Data excerpts:
•••••
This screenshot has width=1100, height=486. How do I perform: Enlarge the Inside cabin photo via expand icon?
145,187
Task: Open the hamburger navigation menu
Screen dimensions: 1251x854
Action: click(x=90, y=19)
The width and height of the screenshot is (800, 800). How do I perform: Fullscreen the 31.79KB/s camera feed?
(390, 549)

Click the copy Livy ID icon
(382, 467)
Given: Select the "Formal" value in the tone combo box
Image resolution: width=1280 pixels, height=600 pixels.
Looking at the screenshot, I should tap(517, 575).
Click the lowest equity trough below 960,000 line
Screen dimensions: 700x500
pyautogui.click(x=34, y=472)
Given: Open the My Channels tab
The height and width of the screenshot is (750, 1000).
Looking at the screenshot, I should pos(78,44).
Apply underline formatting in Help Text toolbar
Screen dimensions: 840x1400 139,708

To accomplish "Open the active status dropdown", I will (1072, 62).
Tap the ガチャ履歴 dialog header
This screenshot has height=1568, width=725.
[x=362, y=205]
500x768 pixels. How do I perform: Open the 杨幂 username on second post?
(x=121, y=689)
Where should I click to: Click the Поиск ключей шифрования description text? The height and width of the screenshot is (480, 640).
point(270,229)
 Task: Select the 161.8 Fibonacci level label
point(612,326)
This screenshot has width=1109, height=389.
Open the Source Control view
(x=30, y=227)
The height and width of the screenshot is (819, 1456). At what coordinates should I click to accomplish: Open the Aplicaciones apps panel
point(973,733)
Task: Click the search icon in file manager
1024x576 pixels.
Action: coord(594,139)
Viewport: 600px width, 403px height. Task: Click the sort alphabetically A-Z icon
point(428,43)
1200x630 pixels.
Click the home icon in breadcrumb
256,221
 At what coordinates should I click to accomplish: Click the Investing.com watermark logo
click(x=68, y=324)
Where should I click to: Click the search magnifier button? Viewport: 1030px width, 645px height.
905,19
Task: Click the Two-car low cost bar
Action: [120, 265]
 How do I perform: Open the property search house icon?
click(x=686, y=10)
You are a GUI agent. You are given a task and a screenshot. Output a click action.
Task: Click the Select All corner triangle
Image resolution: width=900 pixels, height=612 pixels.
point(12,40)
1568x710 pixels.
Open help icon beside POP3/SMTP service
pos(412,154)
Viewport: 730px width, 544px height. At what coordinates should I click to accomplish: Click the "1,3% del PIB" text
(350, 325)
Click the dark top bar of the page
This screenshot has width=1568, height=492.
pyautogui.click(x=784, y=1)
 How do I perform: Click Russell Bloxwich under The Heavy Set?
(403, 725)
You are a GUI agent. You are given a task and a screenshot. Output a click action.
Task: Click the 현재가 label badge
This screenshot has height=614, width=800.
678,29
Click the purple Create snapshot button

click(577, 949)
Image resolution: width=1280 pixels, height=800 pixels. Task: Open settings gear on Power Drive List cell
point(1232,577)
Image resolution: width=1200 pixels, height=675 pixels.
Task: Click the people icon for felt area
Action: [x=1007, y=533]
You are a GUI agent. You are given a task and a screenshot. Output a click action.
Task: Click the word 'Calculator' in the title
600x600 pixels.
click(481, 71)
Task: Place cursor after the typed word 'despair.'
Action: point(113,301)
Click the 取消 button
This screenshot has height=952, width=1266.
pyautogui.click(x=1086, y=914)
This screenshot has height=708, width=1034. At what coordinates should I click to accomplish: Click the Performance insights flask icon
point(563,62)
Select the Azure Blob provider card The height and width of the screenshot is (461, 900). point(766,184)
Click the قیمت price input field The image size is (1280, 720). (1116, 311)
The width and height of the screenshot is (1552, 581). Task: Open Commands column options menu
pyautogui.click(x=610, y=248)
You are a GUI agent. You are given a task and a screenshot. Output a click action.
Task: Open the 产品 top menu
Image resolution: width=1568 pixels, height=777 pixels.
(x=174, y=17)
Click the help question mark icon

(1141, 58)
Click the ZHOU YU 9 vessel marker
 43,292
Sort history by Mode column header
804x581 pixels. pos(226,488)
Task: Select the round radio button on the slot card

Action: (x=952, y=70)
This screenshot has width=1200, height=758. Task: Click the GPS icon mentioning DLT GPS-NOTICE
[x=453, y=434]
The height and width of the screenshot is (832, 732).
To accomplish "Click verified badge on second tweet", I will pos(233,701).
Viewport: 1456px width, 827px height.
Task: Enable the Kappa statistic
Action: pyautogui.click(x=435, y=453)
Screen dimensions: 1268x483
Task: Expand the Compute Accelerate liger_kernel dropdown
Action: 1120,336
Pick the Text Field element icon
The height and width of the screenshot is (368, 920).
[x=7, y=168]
•••••
Instructions for the task: Reproduce the data shown above with every line intact.

Task output:
This screenshot has width=1100, height=486. How do I perform: Enlarge the Inside cabin photo via expand icon?
145,187
Task: Open the hamburger navigation menu
Screen dimensions: 1251x854
Action: click(x=90, y=19)
The width and height of the screenshot is (800, 800). How do I perform: Fullscreen the 31.79KB/s camera feed?
(390, 549)

Click the copy Livy ID icon
(382, 467)
Given: Select the "Formal" value in the tone combo box
Image resolution: width=1280 pixels, height=600 pixels.
Looking at the screenshot, I should tap(517, 575).
Click the lowest equity trough below 960,000 line
Screen dimensions: 700x500
pyautogui.click(x=34, y=472)
Given: Open the My Channels tab
The height and width of the screenshot is (750, 1000).
Looking at the screenshot, I should pos(78,44).
Apply underline formatting in Help Text toolbar
Screen dimensions: 840x1400 139,708

To accomplish "Open the active status dropdown", I will (1072, 62).
Tap the ガチャ履歴 dialog header
This screenshot has height=1568, width=725.
[x=362, y=205]
500x768 pixels. How do I perform: Open the 杨幂 username on second post?
(x=121, y=689)
Where should I click to: Click the Поиск ключей шифрования description text? The height and width of the screenshot is (480, 640).
point(270,229)
 Task: Select the 161.8 Fibonacci level label
point(612,326)
This screenshot has width=1109, height=389.
Open the Source Control view
(x=30, y=227)
The height and width of the screenshot is (819, 1456). At what coordinates should I click to accomplish: Open the Aplicaciones apps panel
point(973,733)
Task: Click the search icon in file manager
1024x576 pixels.
Action: coord(594,139)
Viewport: 600px width, 403px height. Task: Click the sort alphabetically A-Z icon
point(428,43)
1200x630 pixels.
Click the home icon in breadcrumb
256,221
 At what coordinates should I click to accomplish: Click the Investing.com watermark logo
click(x=68, y=324)
Where should I click to: Click the search magnifier button? Viewport: 1030px width, 645px height.
905,19
Task: Click the Two-car low cost bar
Action: [120, 265]
 How do I perform: Open the property search house icon?
click(x=686, y=10)
You are a GUI agent. You are given a task and a screenshot. Output a click action.
Task: Click the Select All corner triangle
Image resolution: width=900 pixels, height=612 pixels.
point(12,40)
1568x710 pixels.
Open help icon beside POP3/SMTP service
pos(412,154)
Viewport: 730px width, 544px height. At what coordinates should I click to accomplish: Click the "1,3% del PIB" text
(350, 325)
Click the dark top bar of the page
This screenshot has width=1568, height=492.
pyautogui.click(x=784, y=1)
 How do I perform: Click Russell Bloxwich under The Heavy Set?
(403, 725)
You are a GUI agent. You are given a task and a screenshot. Output a click action.
Task: Click the 현재가 label badge
This screenshot has height=614, width=800.
678,29
Click the purple Create snapshot button

click(577, 949)
Image resolution: width=1280 pixels, height=800 pixels. Task: Open settings gear on Power Drive List cell
point(1232,577)
Image resolution: width=1200 pixels, height=675 pixels.
Task: Click the people icon for felt area
Action: [x=1007, y=533]
You are a GUI agent. You are given a task and a screenshot. Output a click action.
Task: Click the word 'Calculator' in the title
600x600 pixels.
click(481, 71)
Task: Place cursor after the typed word 'despair.'
Action: point(113,301)
Click the 取消 button
This screenshot has height=952, width=1266.
pyautogui.click(x=1086, y=914)
This screenshot has height=708, width=1034. At what coordinates should I click to accomplish: Click the Performance insights flask icon
point(563,62)
Select the Azure Blob provider card The height and width of the screenshot is (461, 900). point(766,184)
Click the قیمت price input field The image size is (1280, 720). (1116, 311)
The width and height of the screenshot is (1552, 581). Task: Open Commands column options menu
pyautogui.click(x=610, y=248)
You are a GUI agent. You are given a task and a screenshot. Output a click action.
Task: Open the 产品 top menu
Image resolution: width=1568 pixels, height=777 pixels.
(x=174, y=17)
Click the help question mark icon

(1141, 58)
Click the ZHOU YU 9 vessel marker
 43,292
Sort history by Mode column header
804x581 pixels. pos(226,488)
Task: Select the round radio button on the slot card

Action: (x=952, y=70)
This screenshot has width=1200, height=758. Task: Click the GPS icon mentioning DLT GPS-NOTICE
[x=453, y=434]
The height and width of the screenshot is (832, 732).
To accomplish "Click verified badge on second tweet", I will pos(233,701).
Viewport: 1456px width, 827px height.
Task: Enable the Kappa statistic
Action: pyautogui.click(x=435, y=453)
Screen dimensions: 1268x483
Task: Expand the Compute Accelerate liger_kernel dropdown
Action: 1120,336
Pick the Text Field element icon
The height and width of the screenshot is (368, 920).
[x=7, y=168]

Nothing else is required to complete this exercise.